Return every entry exactly as written, with the pictures removed.

═══ Data shown

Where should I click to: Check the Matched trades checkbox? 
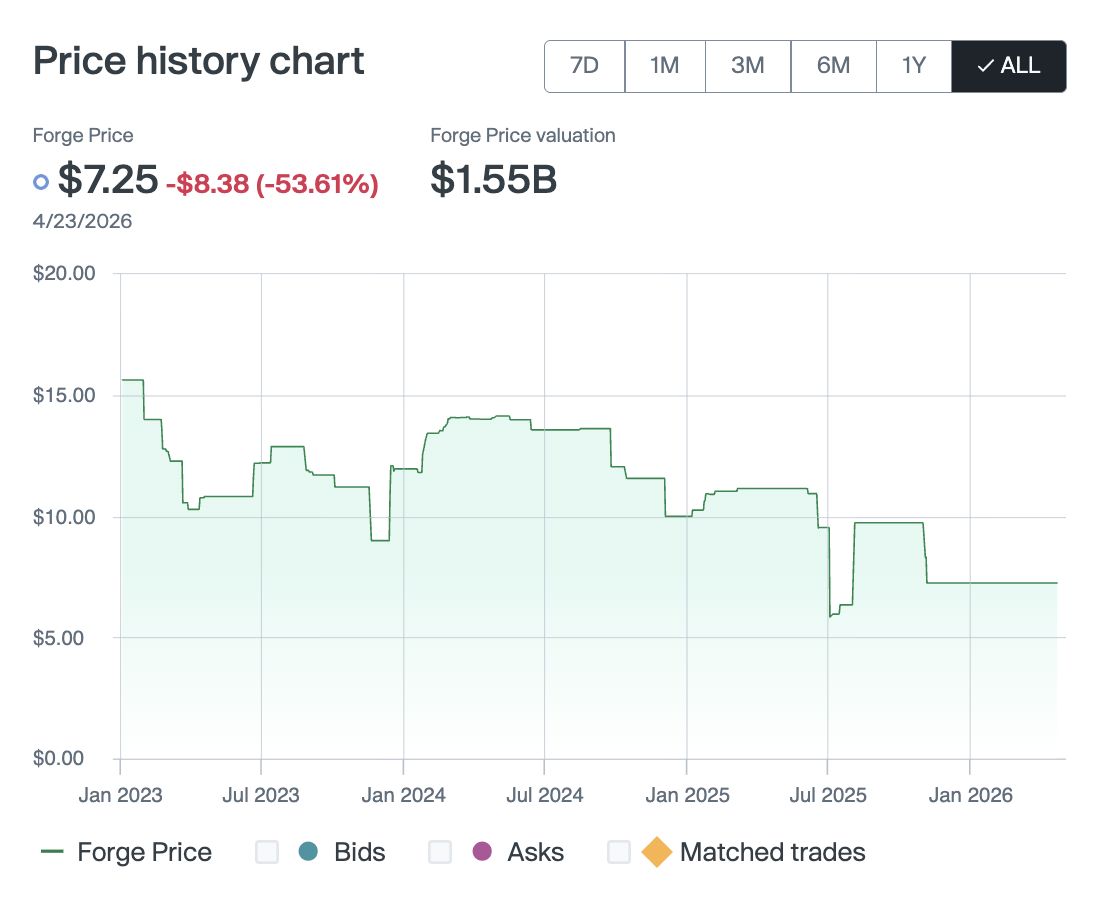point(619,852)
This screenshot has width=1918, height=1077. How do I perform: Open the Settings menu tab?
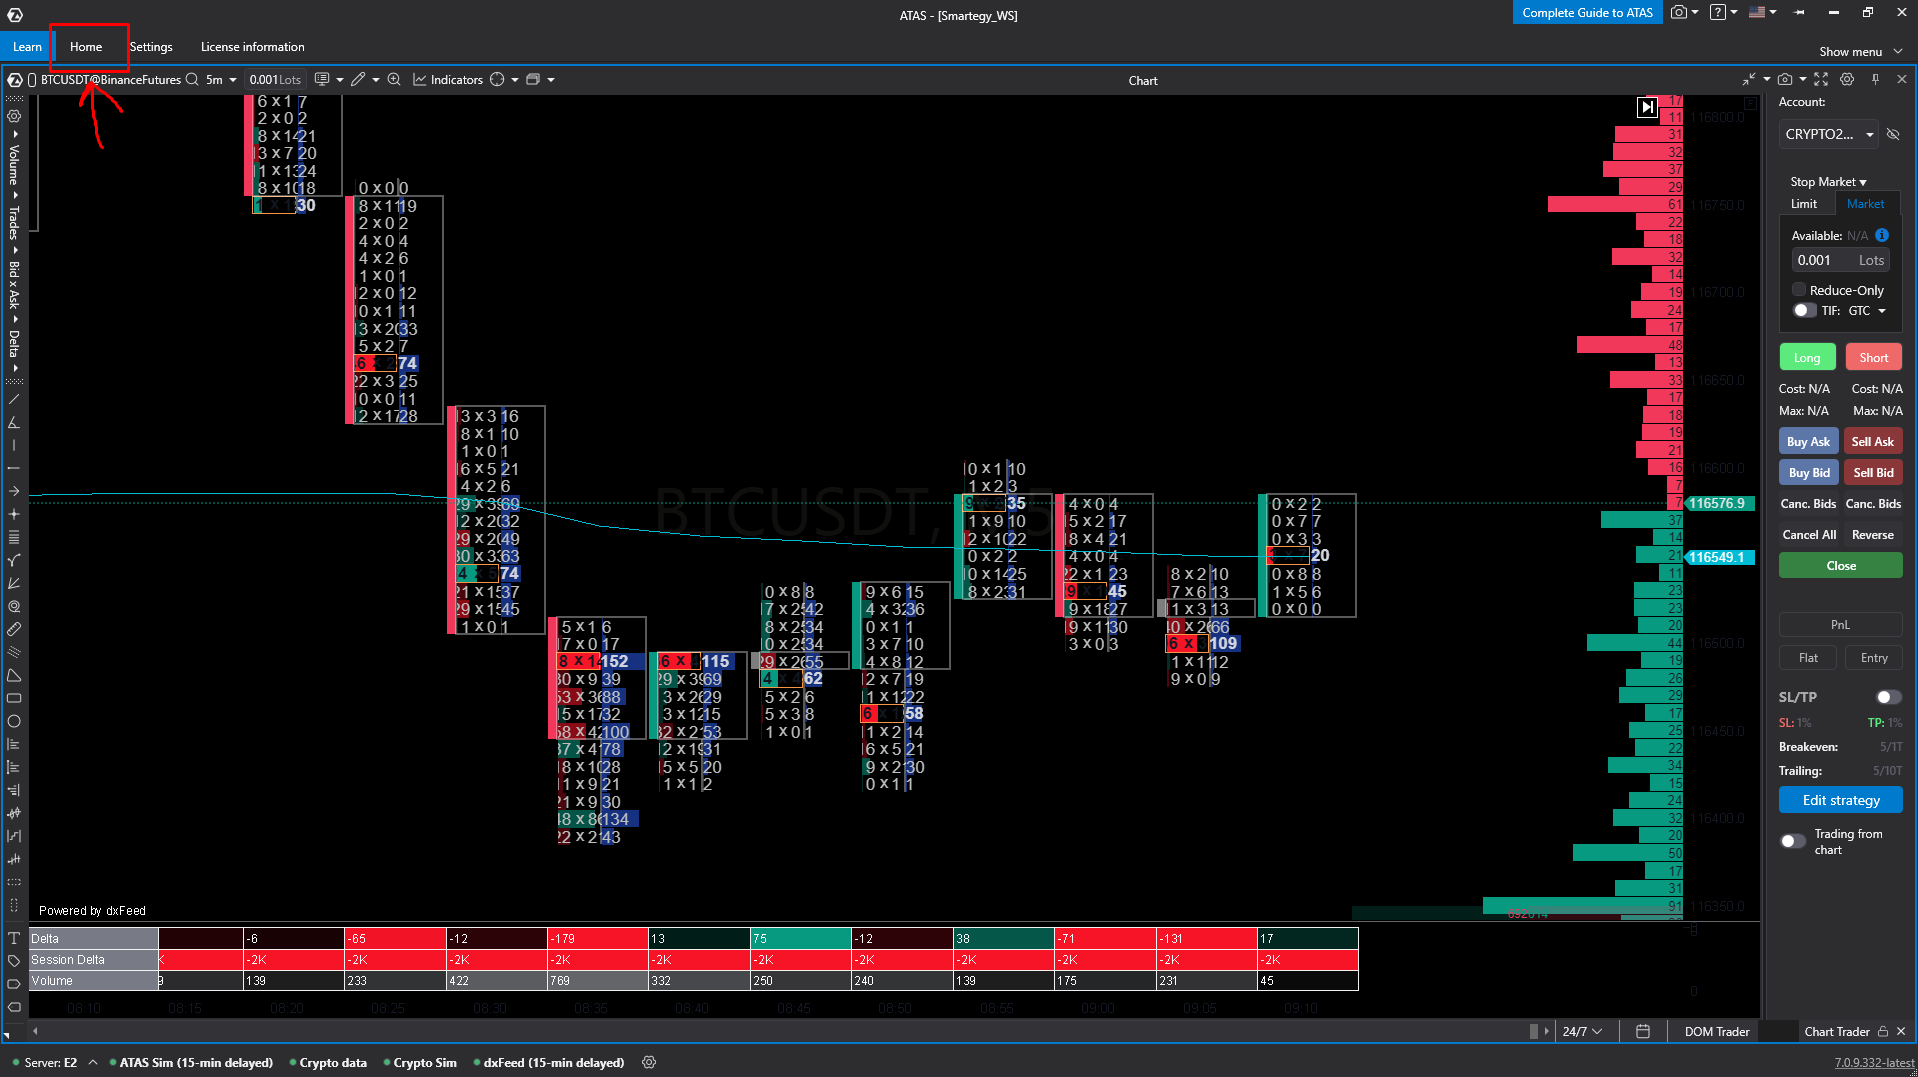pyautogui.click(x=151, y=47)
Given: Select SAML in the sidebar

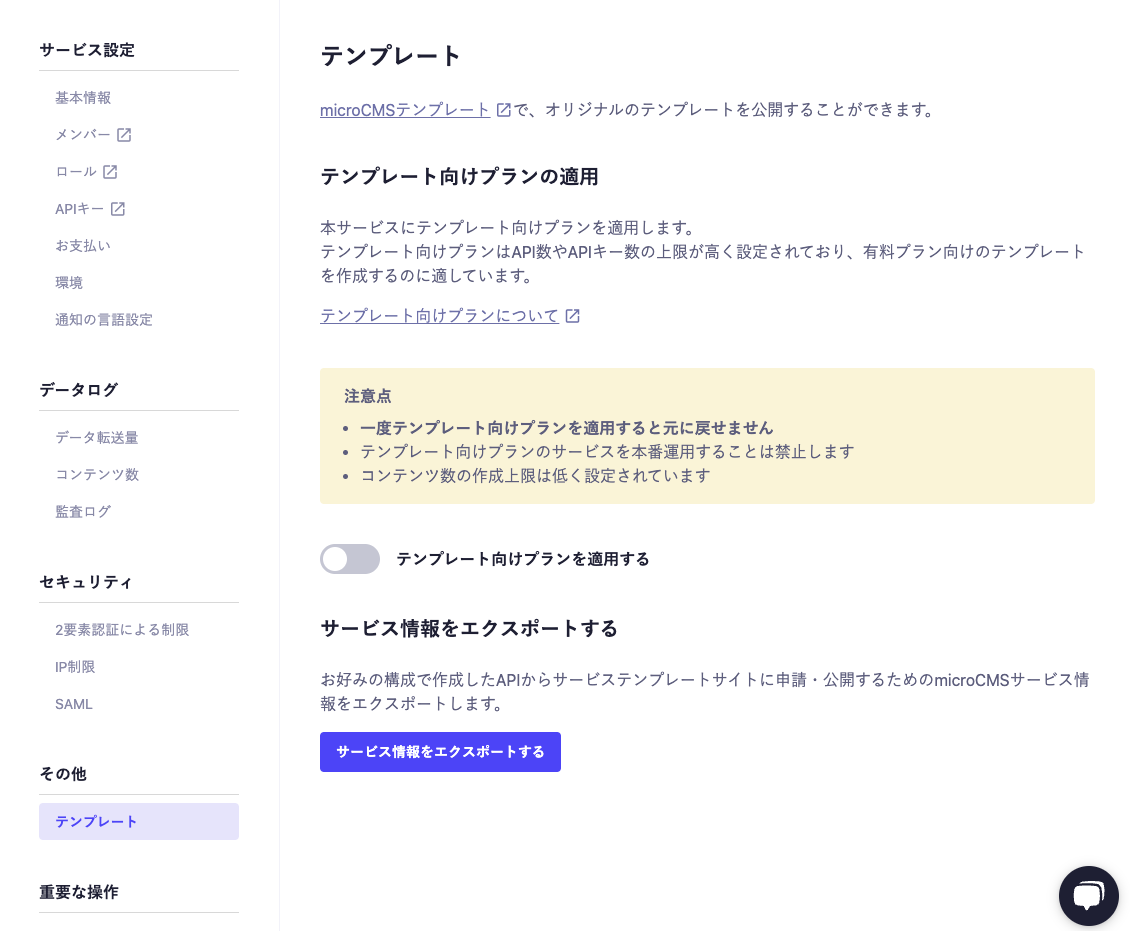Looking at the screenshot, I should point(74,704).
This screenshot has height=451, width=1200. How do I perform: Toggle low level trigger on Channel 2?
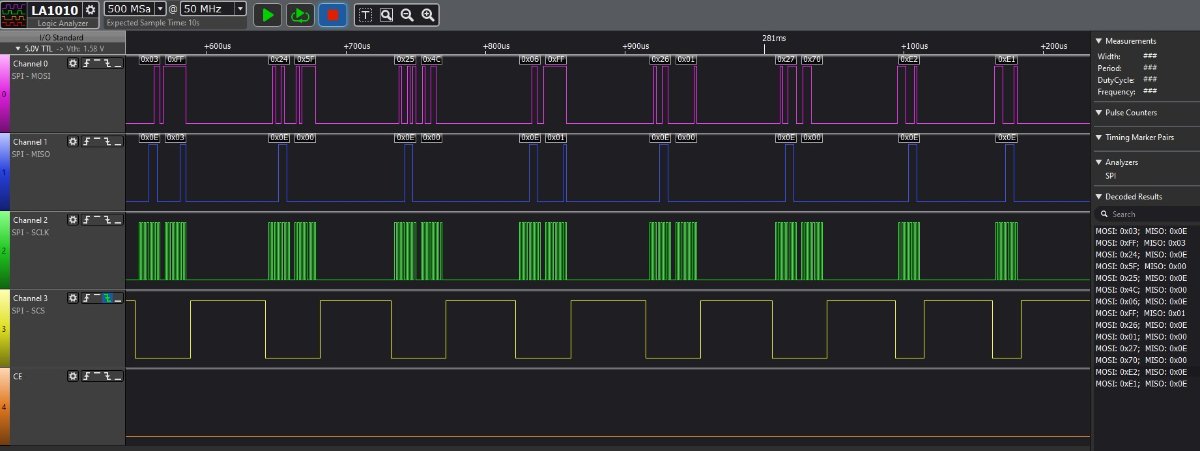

══════

Reply:
Where should I click to: Check the Matched trades checkbox? 
point(619,852)
This screenshot has width=1918, height=1077. How do I perform: Open the Settings menu tab?
pyautogui.click(x=151, y=47)
Given: Select SAML in the sidebar

Looking at the screenshot, I should point(74,704).
This screenshot has height=451, width=1200. How do I perform: Toggle low level trigger on Channel 2?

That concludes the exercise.